A fine 17th century English needlework picture

Circa 1660

With various Biblical vignettes among an array of flora and fauna including a lion, leopard, stag, dog, squirrel, parrot, kingfisher, and butterfly, a sunflower, cornflower, and rose, a pear and other trees, and two grand houses in a rolling landscape under a partly occluded sun, worked in silk and metal thread in tent stitch, stem stitch, couching stitch and French knots. Although the design and techniques used in the creation of this panel are typical of mid 17th century English needlework, the subject, which consists of various unrelated Old Testament figures combined in the same setting, is not.
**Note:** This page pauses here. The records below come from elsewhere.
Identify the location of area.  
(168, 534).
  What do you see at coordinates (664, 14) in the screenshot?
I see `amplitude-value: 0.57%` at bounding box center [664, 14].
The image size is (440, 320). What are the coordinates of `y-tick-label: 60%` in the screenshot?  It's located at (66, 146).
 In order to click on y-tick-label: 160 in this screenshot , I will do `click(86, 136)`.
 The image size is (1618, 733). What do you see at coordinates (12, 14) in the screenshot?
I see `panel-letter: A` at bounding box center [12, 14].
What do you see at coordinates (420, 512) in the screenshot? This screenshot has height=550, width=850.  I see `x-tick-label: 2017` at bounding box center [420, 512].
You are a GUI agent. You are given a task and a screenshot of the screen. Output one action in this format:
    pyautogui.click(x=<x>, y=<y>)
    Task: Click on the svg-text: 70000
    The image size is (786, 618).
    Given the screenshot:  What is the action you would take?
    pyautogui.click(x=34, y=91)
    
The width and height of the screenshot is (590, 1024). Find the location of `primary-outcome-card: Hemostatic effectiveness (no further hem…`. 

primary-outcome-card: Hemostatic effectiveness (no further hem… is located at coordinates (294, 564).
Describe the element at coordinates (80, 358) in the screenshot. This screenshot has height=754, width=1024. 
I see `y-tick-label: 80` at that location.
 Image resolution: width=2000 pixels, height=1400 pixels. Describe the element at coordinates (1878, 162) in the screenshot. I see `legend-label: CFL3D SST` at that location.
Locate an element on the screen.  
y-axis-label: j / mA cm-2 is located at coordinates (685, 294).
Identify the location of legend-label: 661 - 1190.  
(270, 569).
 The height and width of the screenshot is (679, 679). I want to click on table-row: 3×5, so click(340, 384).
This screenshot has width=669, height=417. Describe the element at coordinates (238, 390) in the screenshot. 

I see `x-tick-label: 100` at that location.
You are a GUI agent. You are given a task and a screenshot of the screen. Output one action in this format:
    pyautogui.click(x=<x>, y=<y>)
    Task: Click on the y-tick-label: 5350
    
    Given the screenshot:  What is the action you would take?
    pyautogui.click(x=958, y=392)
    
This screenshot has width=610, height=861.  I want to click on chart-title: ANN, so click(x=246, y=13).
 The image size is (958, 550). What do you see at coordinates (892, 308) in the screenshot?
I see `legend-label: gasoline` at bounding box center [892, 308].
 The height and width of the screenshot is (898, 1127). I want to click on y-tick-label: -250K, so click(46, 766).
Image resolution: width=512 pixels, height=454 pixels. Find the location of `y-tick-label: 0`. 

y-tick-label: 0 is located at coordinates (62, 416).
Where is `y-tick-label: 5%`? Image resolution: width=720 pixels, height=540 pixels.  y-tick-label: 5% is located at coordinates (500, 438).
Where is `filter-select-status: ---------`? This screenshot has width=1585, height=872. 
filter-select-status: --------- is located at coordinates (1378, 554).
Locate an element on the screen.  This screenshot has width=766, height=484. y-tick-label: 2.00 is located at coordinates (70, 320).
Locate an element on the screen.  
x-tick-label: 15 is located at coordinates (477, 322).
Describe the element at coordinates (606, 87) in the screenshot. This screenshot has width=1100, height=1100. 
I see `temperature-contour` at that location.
At the centre King Solomon stands on a richly carpeted dais beneath an exquisitely draped and decorated canopy as he would in depictions of his Judgement (1 Kings 3: 16-28), but with no supplicants upon which to exercise his wisdom; to the left, Ishmael walks hand in hand with his mother Hagar (Genesis 21: 14), but without the figure of Abraham to banish them from his home; while to the right Pharoah’s daughter retrieves Moses from the Nile as her handmaidens rush to aid her (Exodus 2: 5-6). A panel in the Metropolitan Museum of Art (acc. no. 64.101.1304), dated ‘1669’ and worked in wool rather than silk, presents a similar agglomeration of scenes and is described thus by Melinda Watt in the catalogue ‘English Embroidery from the Metropolitan Museum of Art, 1580-1700 – ’Twixt Art and Nature’, (publ. Yale, 2008, cat. no. 25), ‘…a small compendium of religious imagery, each story rendered in a kind of shorthand with only the key scene in the narrative nestled within the pictorial landscape conventions of this type’. In its style, technique and arrangement, a picture of the ‘Judgement of Solomon’, previously with Mallett and illustrated as fig. 124 in ‘Art of Embroidery’, (Lanto Synge, publ. Antique Collectors Club, 2001) is closely related to the current example. With restorations.

The needlework 33cm (13”) high and 44.5cm (17½”) wide.

Mounted behind glass in a walnut frame 39.8cm (15⅝”) high and 51.3cm (20⅛”) wide.